PROBLEM TO SOLVE: Go to the line in the entries below that holds "Where should I click to: Click" and repeat exactly from there through the line that holds "The width and", inclusive.

DATA:
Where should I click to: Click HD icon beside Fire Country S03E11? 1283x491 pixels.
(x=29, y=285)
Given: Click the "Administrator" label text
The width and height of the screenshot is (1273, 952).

---

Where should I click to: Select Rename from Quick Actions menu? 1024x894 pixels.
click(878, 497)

--

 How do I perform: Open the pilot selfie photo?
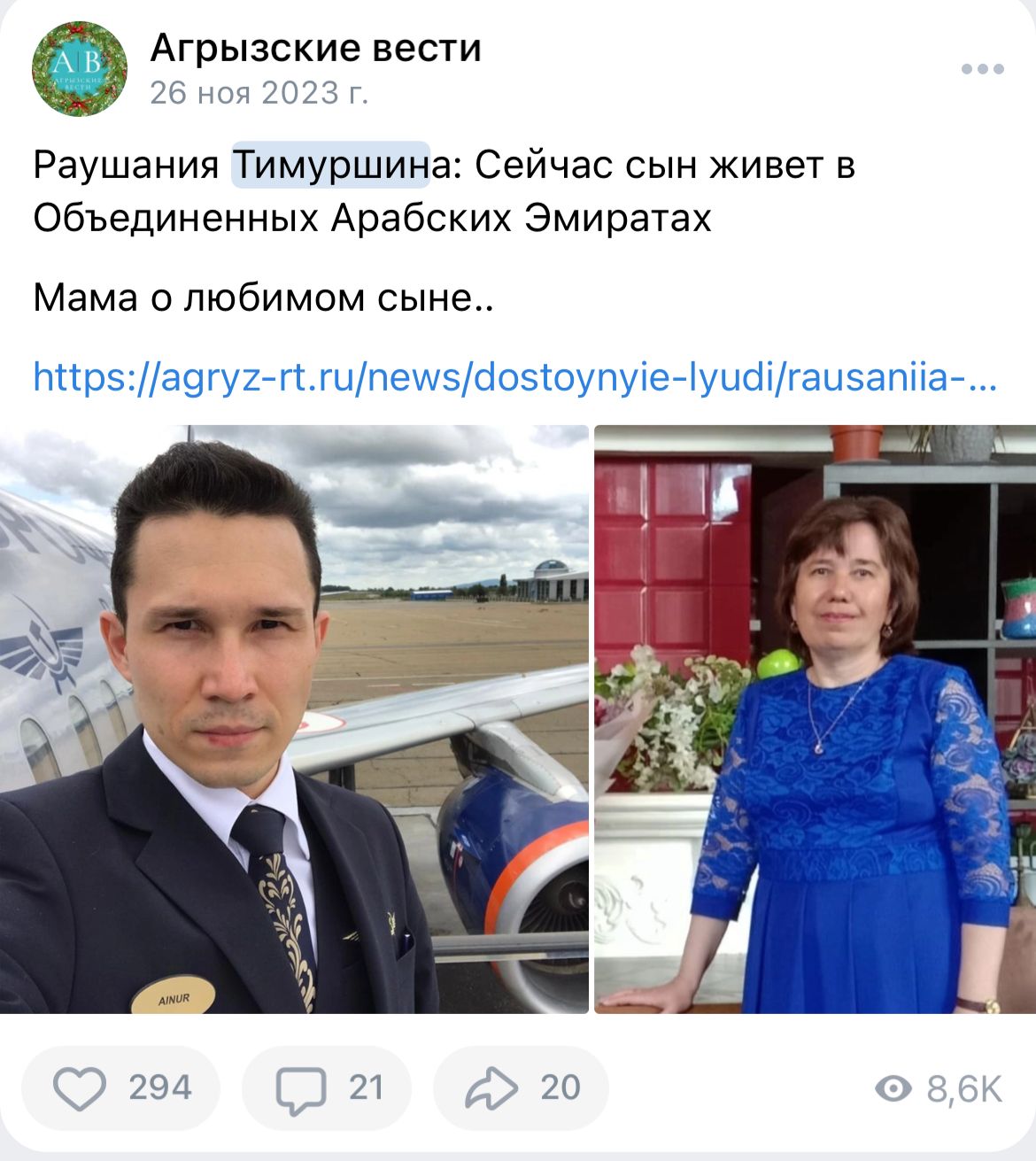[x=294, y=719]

EXERCISE RESULT:
Where should I click to: Click HD icon beside Fire Country S03E11? 1283x491 pixels.
(x=29, y=285)
Given: Click the "Administrator" label text
The width and height of the screenshot is (1273, 952).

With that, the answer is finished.